- Original language: English
- Written by: David Burn
- Subject: bushrangers
- Genre: melodrama
- Setting: Tasmania

Premiere
- Date: September 8, 1829
- Place: Caledonian Theatre, Ebinburgh

= The Bushrangers (Burn play) =

The Bushrangers is an 1829 Australian play by David Burn. It was the first Australian written play with a local background. It was based on the life of Tasmanian bushranger Matthew Brady.

The play was never published in Burn's lifetime (unlike his other plays), possibly because it parodied Lt Governor Arthur. However a copy survived in the Mitchell Library and the play was performed in Edinburgh in 1829.

According to writer Margaret Williams " At the time Burn wrote his play there was no theatrical profession in Australia. And when it did emerge in Sydney three years after The Bushrangers was staged in Edinburgh it was in circumstances that made it unlikely, if not impossible, that a play of such pointed first-hand social observation would be performed."

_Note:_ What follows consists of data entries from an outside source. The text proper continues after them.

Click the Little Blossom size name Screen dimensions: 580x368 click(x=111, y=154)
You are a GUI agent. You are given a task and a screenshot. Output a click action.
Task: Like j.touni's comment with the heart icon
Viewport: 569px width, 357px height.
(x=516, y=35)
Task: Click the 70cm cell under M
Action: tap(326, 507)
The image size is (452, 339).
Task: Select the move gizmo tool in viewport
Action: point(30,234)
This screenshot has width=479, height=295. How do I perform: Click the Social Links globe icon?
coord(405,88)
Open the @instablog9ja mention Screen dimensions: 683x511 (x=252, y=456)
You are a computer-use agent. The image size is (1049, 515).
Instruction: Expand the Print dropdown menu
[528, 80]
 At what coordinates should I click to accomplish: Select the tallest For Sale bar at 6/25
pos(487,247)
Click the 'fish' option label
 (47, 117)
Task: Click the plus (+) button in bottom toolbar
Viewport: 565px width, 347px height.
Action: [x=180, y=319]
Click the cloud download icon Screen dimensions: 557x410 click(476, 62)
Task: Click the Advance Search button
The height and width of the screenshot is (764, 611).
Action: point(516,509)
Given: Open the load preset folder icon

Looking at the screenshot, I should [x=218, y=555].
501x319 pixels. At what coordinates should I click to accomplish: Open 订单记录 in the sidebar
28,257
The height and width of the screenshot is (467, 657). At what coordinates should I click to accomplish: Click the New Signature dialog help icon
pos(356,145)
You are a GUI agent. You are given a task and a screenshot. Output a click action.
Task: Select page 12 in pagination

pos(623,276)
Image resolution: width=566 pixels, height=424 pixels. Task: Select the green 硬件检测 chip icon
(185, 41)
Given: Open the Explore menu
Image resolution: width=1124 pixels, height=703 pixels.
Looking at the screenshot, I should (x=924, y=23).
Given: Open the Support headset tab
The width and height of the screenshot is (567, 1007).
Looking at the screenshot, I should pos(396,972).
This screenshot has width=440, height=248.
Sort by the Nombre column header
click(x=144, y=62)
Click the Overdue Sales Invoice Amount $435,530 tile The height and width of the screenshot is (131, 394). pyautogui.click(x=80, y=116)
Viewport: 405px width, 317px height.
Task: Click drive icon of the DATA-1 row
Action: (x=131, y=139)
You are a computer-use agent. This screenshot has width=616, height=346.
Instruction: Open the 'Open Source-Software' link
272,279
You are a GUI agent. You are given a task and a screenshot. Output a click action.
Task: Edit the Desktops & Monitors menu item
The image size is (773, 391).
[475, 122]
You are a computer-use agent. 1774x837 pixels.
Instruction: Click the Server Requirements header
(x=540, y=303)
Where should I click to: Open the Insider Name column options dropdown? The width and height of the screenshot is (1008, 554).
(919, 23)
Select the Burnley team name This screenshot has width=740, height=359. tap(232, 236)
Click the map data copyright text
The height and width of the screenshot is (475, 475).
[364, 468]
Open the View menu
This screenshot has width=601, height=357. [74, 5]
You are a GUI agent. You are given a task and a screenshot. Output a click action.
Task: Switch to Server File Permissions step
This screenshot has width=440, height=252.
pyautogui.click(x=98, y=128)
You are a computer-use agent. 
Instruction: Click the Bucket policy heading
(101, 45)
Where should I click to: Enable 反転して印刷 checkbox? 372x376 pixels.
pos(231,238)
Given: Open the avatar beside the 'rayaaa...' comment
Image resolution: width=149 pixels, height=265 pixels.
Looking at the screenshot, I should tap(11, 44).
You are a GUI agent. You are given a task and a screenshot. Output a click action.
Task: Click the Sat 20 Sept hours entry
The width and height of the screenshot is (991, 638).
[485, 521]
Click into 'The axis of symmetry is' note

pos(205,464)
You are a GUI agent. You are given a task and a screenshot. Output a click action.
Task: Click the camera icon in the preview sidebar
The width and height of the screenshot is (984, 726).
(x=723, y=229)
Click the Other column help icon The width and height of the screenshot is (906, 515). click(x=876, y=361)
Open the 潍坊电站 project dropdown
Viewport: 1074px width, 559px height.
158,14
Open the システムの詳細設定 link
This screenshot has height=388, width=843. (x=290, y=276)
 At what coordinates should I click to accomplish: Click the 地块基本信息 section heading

It is not to be confused with the 1834 play The Bushrangers or the 1854 play The Bushranger, or the Last Crime.

The play was published in book for in 1971, the year the play was first performed in Australia (at a high school). A reviewer said "I think it is unlikely to find many serious producers. It has the one merit of melodrama; it moves along at a spanking pace. Apart from this its interest lies in being a local example of a regrettable period in the history of drama."

Leslie Rees said "While the standard of writing and characterization is not high, The Bushrangers nevertheless shows an advance in local truth on Van Dieman’s Land. Burn failed to use a fraction of the exciting events provided by the real Brady’s career, but he appeared to want to give, as well as an adventurous tale, a semi-factual record of life in the new colony—the trials of new settlers and so on. This would account for the very diffuse arrangement of the minor scenes."

According to Margaret Williams "The play combines, with a surprisingly sure touch, the traditions of romantic drama with astute observation of the details of Tasmanian life in the 1820s."
==Premise==
Some convicts in Tasmania escape and one becomes a bushranger.